From early childhood Victoria was educated for the great position she was to occupy, and taught to be conscientious, kind, and affable to all. She was a happy little girl, although her father died when she was a mere baby, for she was constantly with her mother, the Duchess of Kent, a very good woman.

No one was allowed to tell Victoria that she might some day be queen, and she was brought up very plainly. We are told that she had a small allowance, and that she had to keep strict account of every penny she spent. Every one was forbidden to give or lend her any money, so that when she wanted to buy something, she had to wait and save up, if her allowance was already gone.

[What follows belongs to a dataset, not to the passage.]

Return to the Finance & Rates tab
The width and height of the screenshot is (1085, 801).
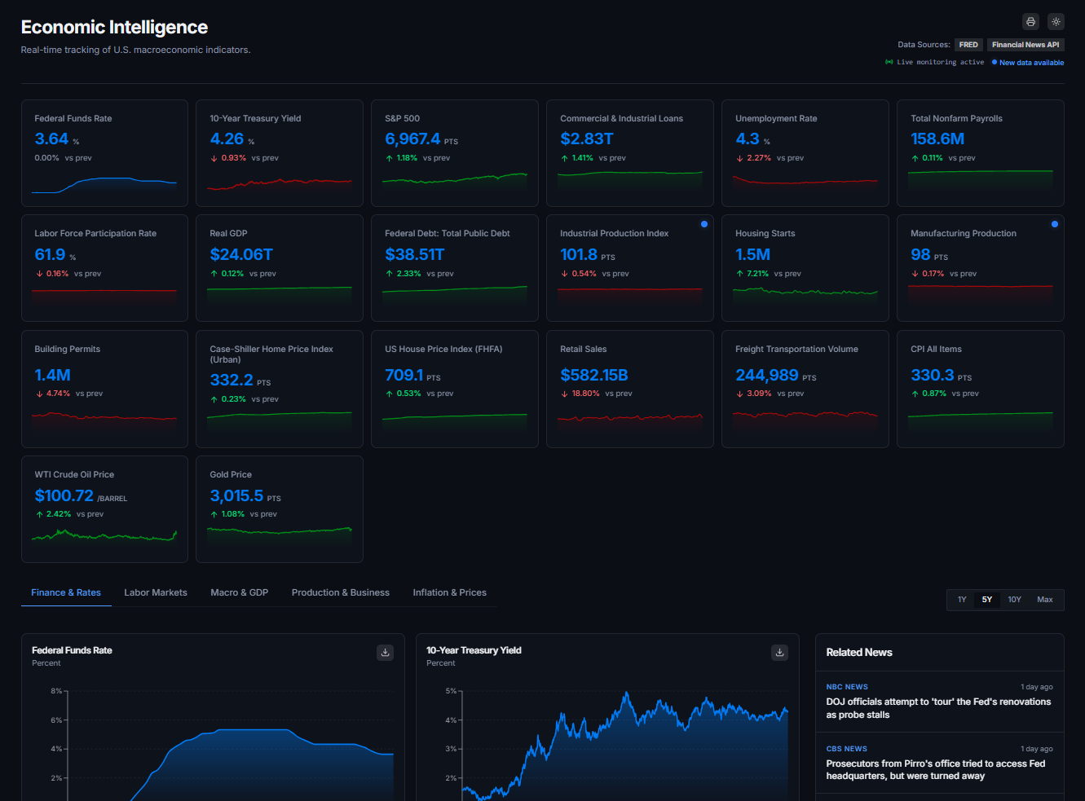point(65,592)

One day when she was out with her governess, she saw a doll which pleased her much, and she felt badly because she could not buy it at once. The shopkeeper, however, put it aside for her; and as soon as Victoria had saved up enough money, she hastened to the place to secure the coveted treasure. But as she stepped out of the shop, a poor woman begged her for something to eat. Victoria, whose money was all gone, hesitated a moment; then, turning around, she begged the merchant to take back the doll and give her her money, which she immediately bestowed upon the starving woman.

When Victoria was about twelve years old, her mother thought it was time that she should be told that she was heir to the crown. So her teacher made her trace a genealogical table of the kings of England, such as you will find at the end of this book. The little girl finally came to her uncles, and then, looking up, said that she could not see who should come after her uncle William, unless it were she.

Her mother gently told her she was right, and after a few moments' deep silence and thought, little Victoria slipped her hand into her mother's, and solemnly said: "I will be good." This resolution, made by so small a girl, has been faithfully kept. She has been a good daughter, a good pupil, a good wife, a good mother, a good queen, and, what is best of all, a thoroughly good woman.

At five o'clock in the morning, on a beautiful June day in 1837, Victoria was roused from her slumbers to receive the visit of the ministers of state. After a very hasty toilet, she went into the room where they were, and these grave men humbly bent the knee before her, calling her their queen. Although only eighteen years old, Victoria received their homage gently and with great dignity, and made them a little speech, in which she expressed her sorrow for her uncle's death, and her earnest desire to rule her people wisely.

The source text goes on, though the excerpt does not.